Nem rezando

O complicado caso da obra na Matriz de Barra Mansa atraiu o Ministério Público local, que fez questão de participar da audiência pública que aconteceu na noite de quarta, 19, na Câmara. Sem emitir qualquer opinião, os representantes do MP ouviram os dois lados da história. E, como era esperado, a Cúria, na pessoa do padre Milan, acompanhado de alguns leigos, defendeu as mudanças radicais no mural que ornamenta o altar do templo. Da mesma forma, os críticos à obra expuseram seu ponto de vista.

Durante a audiência, a Mitra voltou a justificar a obra alegando que a principal intenção da cúpula católica seria oferecer acessibilidade aos fiéis, já que a Matriz não conta com essas facilidades para deficientes, previstas em lei. Os críticos até admitiram um acordo, desde que as obras não atingissem o mural original. Foi o bastante para tudo voltar à estaca zero. A Igreja, por exemplo, não disse nem que sim, nem que não.
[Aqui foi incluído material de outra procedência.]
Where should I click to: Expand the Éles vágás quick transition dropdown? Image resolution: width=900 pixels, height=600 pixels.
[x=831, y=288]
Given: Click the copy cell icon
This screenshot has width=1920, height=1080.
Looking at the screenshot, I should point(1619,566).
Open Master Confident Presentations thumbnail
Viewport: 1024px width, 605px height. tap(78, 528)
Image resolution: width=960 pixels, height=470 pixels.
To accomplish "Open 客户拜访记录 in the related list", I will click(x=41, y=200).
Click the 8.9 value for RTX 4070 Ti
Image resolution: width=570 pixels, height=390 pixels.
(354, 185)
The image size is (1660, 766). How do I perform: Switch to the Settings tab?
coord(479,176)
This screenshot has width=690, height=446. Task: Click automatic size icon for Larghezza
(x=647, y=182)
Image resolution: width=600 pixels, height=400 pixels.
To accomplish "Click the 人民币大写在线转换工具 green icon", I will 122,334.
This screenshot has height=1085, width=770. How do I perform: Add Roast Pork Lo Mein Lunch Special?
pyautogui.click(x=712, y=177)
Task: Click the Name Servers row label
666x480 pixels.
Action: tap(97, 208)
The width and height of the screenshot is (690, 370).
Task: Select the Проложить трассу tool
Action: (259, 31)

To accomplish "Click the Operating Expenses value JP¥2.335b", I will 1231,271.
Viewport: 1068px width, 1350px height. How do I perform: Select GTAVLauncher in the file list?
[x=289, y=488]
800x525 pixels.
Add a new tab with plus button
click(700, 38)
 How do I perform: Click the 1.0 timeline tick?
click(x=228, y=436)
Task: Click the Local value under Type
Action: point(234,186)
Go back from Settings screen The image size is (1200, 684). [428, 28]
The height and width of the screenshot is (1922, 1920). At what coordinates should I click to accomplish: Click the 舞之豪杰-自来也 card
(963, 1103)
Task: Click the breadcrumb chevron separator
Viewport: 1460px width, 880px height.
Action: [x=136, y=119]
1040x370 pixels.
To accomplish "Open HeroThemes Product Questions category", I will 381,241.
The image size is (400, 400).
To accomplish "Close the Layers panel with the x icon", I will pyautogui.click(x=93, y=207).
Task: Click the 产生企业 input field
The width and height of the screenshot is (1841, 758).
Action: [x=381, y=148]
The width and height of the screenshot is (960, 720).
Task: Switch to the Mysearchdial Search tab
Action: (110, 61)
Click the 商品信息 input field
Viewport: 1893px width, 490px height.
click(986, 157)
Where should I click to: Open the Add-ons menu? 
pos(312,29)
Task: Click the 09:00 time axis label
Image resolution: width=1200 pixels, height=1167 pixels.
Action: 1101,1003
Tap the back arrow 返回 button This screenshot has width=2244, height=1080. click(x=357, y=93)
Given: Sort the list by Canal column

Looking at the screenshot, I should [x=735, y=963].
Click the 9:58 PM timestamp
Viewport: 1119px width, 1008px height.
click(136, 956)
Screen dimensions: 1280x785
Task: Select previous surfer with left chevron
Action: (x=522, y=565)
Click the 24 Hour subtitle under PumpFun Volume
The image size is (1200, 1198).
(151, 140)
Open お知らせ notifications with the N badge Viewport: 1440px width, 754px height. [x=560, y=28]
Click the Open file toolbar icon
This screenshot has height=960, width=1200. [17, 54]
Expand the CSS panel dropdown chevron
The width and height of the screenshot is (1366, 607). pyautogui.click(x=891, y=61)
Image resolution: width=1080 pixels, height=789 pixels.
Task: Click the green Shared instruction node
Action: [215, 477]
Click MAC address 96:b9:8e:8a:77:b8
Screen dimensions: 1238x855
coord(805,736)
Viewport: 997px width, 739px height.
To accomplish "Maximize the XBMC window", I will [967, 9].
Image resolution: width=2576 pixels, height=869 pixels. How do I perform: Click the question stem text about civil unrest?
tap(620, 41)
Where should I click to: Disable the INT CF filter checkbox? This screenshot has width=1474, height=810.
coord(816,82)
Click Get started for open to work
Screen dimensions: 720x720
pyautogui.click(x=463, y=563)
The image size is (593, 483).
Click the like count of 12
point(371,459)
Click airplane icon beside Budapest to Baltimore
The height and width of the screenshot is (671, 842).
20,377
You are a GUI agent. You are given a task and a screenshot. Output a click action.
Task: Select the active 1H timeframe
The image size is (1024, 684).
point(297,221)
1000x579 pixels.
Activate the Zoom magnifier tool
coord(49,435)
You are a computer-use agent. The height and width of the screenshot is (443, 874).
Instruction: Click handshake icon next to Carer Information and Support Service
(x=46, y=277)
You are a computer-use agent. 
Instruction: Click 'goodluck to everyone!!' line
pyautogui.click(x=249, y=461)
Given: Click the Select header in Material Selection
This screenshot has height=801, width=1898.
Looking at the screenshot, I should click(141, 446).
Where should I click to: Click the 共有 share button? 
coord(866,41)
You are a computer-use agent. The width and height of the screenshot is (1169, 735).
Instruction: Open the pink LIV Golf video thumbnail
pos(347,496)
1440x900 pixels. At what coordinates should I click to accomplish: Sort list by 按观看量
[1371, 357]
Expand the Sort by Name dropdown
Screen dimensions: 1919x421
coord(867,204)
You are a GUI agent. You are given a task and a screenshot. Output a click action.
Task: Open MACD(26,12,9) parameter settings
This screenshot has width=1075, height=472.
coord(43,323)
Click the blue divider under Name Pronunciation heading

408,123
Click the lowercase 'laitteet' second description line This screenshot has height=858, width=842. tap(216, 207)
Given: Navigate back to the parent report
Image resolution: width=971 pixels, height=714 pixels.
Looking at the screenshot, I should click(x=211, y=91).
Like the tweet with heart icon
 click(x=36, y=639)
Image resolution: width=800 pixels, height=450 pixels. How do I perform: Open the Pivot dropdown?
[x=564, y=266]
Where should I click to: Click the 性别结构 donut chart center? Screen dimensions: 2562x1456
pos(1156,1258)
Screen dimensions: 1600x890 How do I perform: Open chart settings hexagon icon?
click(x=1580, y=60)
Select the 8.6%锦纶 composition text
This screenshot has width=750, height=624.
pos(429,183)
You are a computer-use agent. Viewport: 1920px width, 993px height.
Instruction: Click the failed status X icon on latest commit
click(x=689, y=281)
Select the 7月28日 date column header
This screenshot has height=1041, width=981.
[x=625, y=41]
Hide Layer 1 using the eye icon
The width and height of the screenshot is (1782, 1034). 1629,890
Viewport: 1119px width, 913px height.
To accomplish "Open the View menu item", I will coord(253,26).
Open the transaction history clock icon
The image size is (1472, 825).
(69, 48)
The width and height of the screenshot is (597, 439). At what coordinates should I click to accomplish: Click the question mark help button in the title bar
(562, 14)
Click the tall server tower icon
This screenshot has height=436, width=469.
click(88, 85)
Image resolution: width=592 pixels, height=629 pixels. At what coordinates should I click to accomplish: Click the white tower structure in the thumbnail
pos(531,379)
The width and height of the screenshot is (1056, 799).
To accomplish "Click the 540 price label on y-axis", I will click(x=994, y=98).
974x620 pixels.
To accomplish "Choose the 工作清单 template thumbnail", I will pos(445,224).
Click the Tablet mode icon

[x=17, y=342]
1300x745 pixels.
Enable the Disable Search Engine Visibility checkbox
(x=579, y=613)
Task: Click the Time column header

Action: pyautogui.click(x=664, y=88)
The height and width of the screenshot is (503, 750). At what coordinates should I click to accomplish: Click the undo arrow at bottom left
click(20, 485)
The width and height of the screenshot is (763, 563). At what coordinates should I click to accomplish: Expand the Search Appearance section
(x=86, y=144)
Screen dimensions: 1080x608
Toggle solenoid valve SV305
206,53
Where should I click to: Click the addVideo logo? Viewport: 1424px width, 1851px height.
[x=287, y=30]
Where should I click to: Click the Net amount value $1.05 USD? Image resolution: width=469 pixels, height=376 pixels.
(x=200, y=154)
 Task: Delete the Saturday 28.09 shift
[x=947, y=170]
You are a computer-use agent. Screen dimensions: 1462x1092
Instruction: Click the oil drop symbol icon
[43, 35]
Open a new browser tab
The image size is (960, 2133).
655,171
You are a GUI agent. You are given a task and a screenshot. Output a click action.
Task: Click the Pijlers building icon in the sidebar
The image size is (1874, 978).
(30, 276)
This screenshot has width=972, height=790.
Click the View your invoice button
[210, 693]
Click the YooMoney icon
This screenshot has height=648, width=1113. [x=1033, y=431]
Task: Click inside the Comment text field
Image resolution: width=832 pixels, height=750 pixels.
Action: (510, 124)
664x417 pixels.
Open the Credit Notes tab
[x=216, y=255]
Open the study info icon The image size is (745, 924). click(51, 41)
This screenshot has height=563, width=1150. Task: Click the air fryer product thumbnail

Inclusive, a Cúria foi provocada pelo aQui, através de sua assessoria de imprensa a se manifestar sobre a alternativa. Não responderam.

A esperança dos dois lados dessa briga, que já deixou de ser Santa, são os órgãos oficiais: o MP e o Conselho de Cultura de Barra Mansa. Só que, se depender dos dois, o desfecho ainda vai demorar a ser costurado. Acontece que os representantes do Conselho, da mesma forma que os do MP, entraram mudos e saíram calados, deixando as quase 80 pessoas presentes na audiência tanto ou mais divididas do que quando entraram. “Nem rezando vai dar acordo”, opinou uma delas.

Os esforços dos que são contrários à obra continuam. Representantes deste grupo, conforme haviam prometido, enviaram cópias de abaixo-assinado ao Ministério Público e à Igreja local. “Para o Vaticano, ainda vamos esperar mais a próxima semana para ver o desenrolar da audiência pública. E então, se o impasse continuar, enviaremos cópia ao papa Francisco”, explicou uma das lideranças.